Выступление по случаю вручения премии им. Б.Л.Овсиевича, 14 мая 2008 года
Первое, что я хотел бы сказать, - спасибо организаторам конкурса за приз и за возможность выступить сегодня. Для каждого ученого - мечта, чтобы его ученики и коллеги - вот так, как это делают ученики и коллеги Бориса Львовича Овсиевича - готовы были жертвовать свои усилия и деньги с тем, чтобы увековечить его имя.
Второе -
работа, которая была представлена на конкурс, написана совместно с Георгием Егоровым из Гарвардского университета, и все лавры и тернии, похвалы и упреки, приобретения и потери, связанные с этим проектом, мы делим пополам.
Третье - я прекрасно знаю, о чем вы все думаете и чего ждете сегодня. Лично я всю жизнь болею за киевское "Динамо", но сегодня вечером буду, как все, болеть за "Зенит".
И четвертое - это, собственно, содержание работы.
Наша работа о том, какова структурная специфика государственной власти в недемократических режимах. О том, какова связь между источником легитимности власти и качеством государственного управления.
Вкратце, теория выглядит так: есть какой-то диктатор - речь не обязательно идет о типе Сталина-Гитлера-Пол Пота, речь может идти о самых разных недемократических режимах и самых разных «уровнях недемократичности» - и этот диктатор выбирает себе визиря, которые впоследствии будет принимать решения, требующие анализа и, соответственно, определённого уровня политической компетентности. Основной вывод состоит в том, что чем в большей степени «персоналистична» власть диктатора, чем меньше он подотчётен институтам, чем больше он опасается утраты личной власти, тем в большей степени он будет предпочитать верных и некомпетентных людей компетентным, но оппортунистически настроенным.
Почему не взять на работу человека и лояльного, и компетентного? Потому что поведение экономического субъекта зависит прежде всего от того, как он оценивает выгоды и издержки того или иного действия. Более компетентный визирь предаст диктатора именно потому, что лучше видит издержки и выгоды предательства. Так, наиболее ненавистные из древних императоров окружали себя иностранной гвардией - мамелюками, янычарами, швейцарцами, которые не могли сами взять власть и которым было трудно договориться с альтернативными претендентами на престол. Это, бесспорно, исключительно упрощенная постановка вопроса о структуре государственной власти, но именно в этом и состоит задача экономиста-теоретика: оставить в модели только существенные, структурные параметры.

▬▬▬▬▬▬▬▬▬▬

ЗАДАНИЯ >>
(a) Перечислите все виды иностранной гвардии, которыми, согласно выступлению о власти в недемократических режимах, окружали себя наиболее ненавистные древние императоры.
(b) Допишите продолжение выступления о власти в недемократических режимах, начиная сразу после его последнего предложения.
Приведенные далее записи представляют собой отдельный материал и с выступлением не связаны.

▬▬▬▬▬▬▬▬▬▬

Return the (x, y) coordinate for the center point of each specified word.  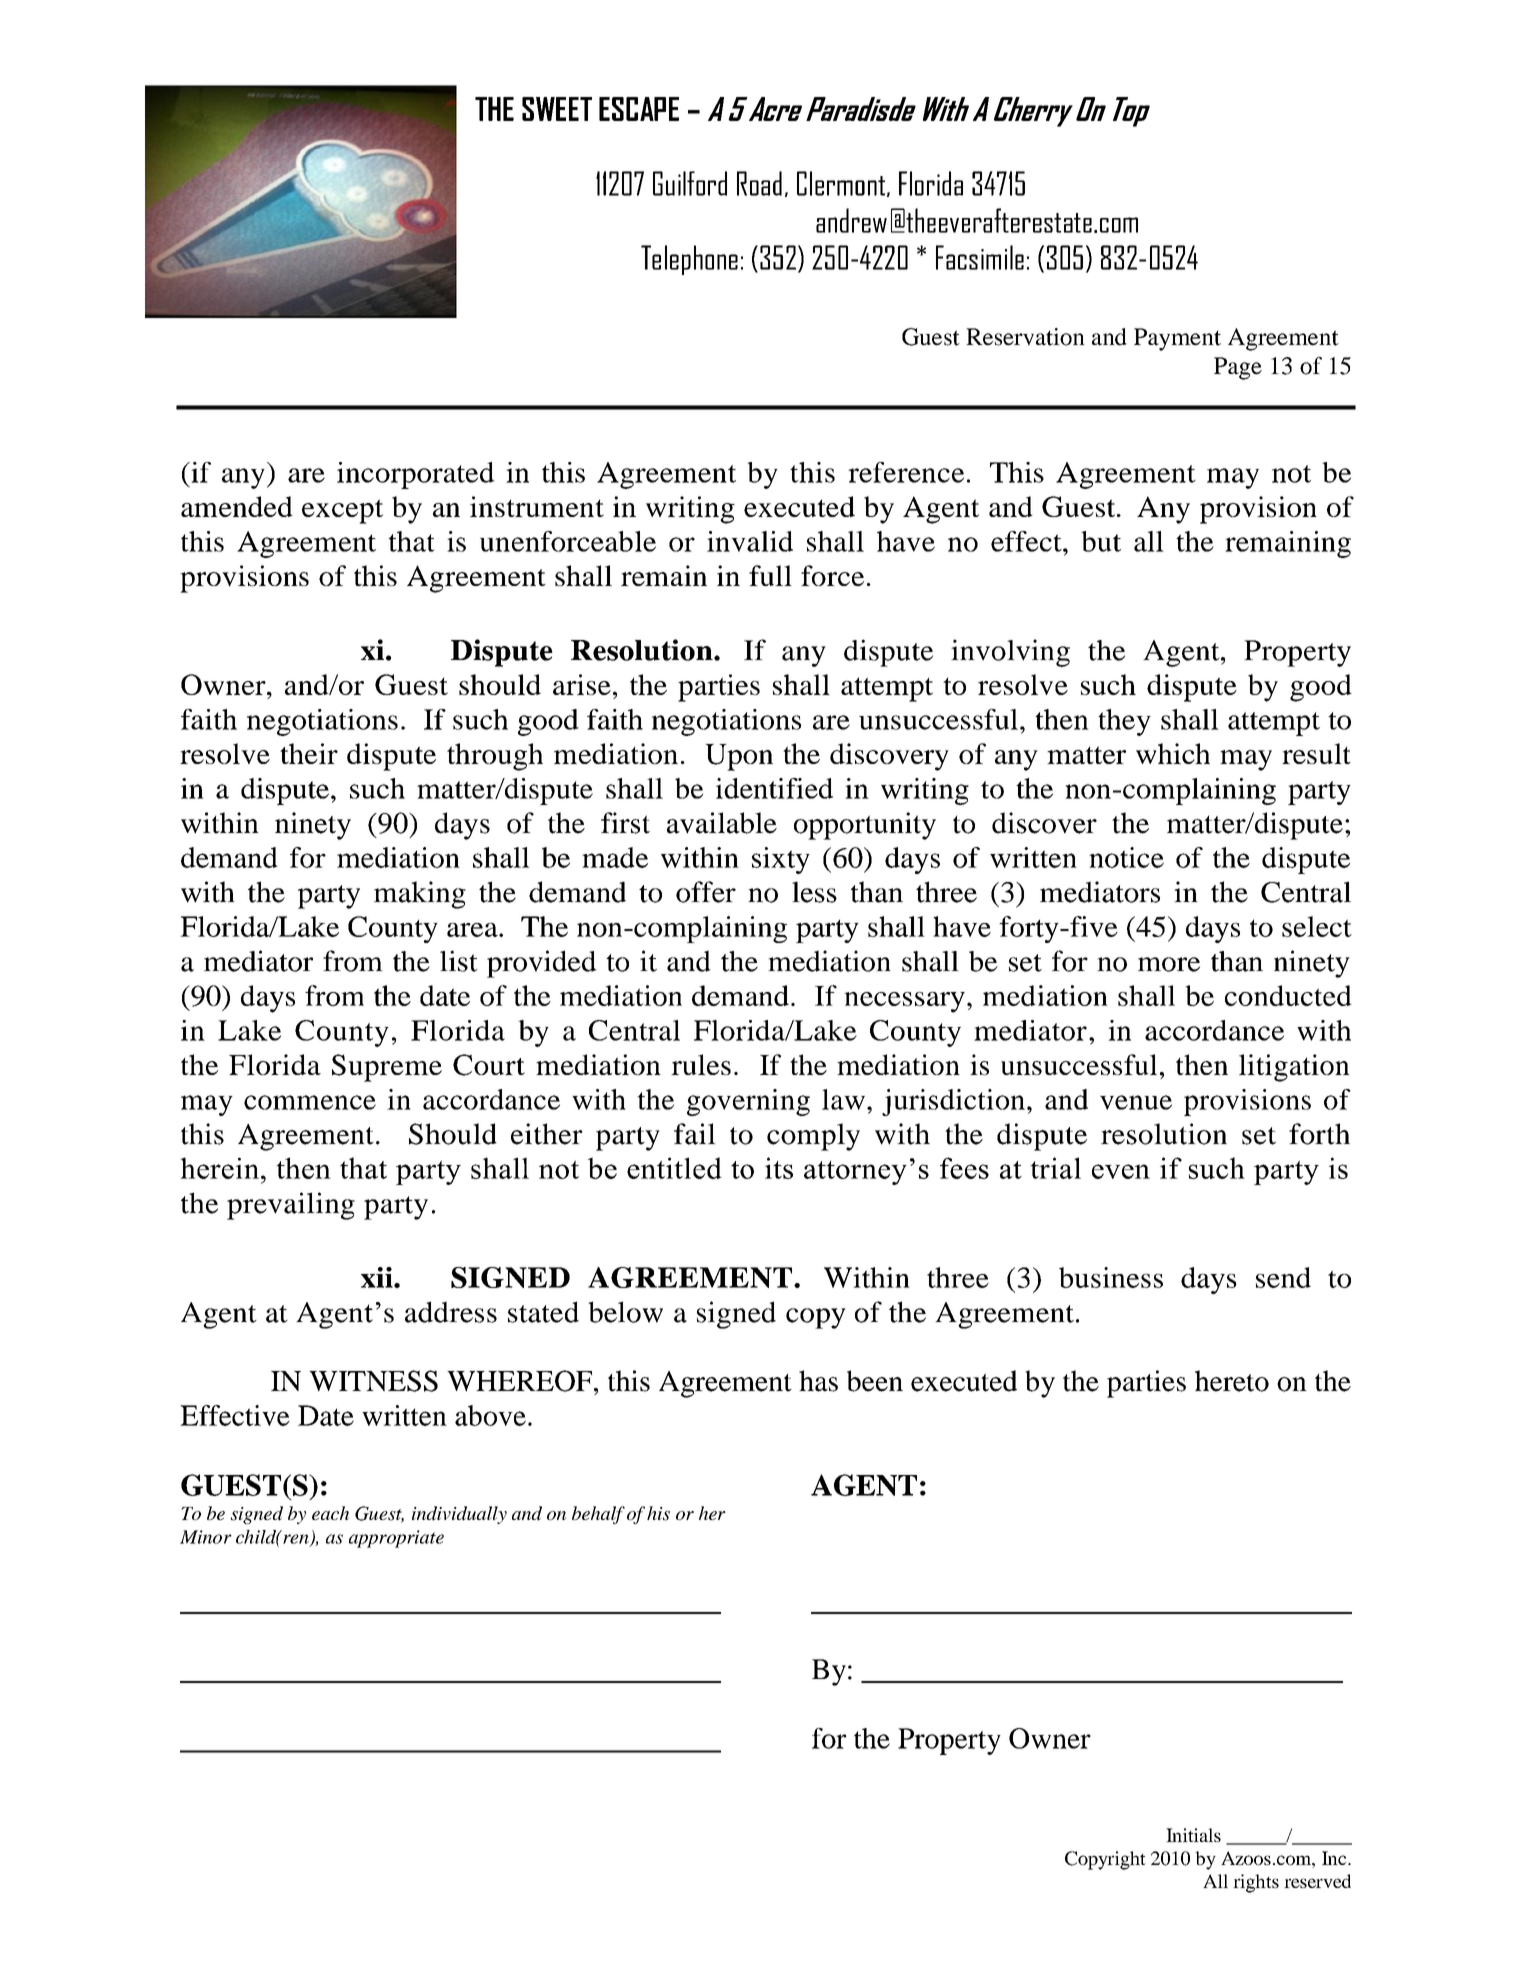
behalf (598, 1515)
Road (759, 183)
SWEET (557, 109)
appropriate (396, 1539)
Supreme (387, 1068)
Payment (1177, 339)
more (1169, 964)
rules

▬▬▬▬▬▬▬▬▬▬

ОТВЕТЫ К ЗАДАНИЯМ >>
(a) Мамелюки, янычары, швейцарцы.

(b)
Конечно, то, о чем мы говорим, в огромной степени опирается на интеллектуальный вклад предшествующих поколений. Причем оказывается - и это, наверное, характерная черта экономической науки - что в список литературы, на которую мы ссылаемся, не вошло все то, что было существенным для наших соображений.
Наша статья уже была написана и я выступил с ней на семинарах в нескольких университетах, когда вдруг сообразил, что читал похожие соображения в детстве, в письме Сахарова-Турчина-Медведева советскому руководству. Вот точная цитата: "Ограничения свободы информации приводят к тому, что не только затруднен контроль за руководителями, не только подрывается инициатива народа, но и руководители промежуточного уровня лишены и прав и информации и превращаются в пассивных исполнителей […]. Руководители высших органов получают слишком неполную, приглаженную информацию и тоже лишены возможности эффективно использовать имеющиеся у них полномочия."
Такими интеллектуальными предшественниками можно только гордится. Аморальность советского коммунистического режима, его вызывающая некультурность, его враждебность ко всему тому, что составляет плоть и кровь общественных наук были очевидны всем. Эмоциональное и этическое неприятие подобного режима было естественно. Однако интеллектуальное неприятие режима, понимание его неспособности адекватно и гибко реагировать на новые - прежде всего экономические вызовы - было делом стократ более трудным.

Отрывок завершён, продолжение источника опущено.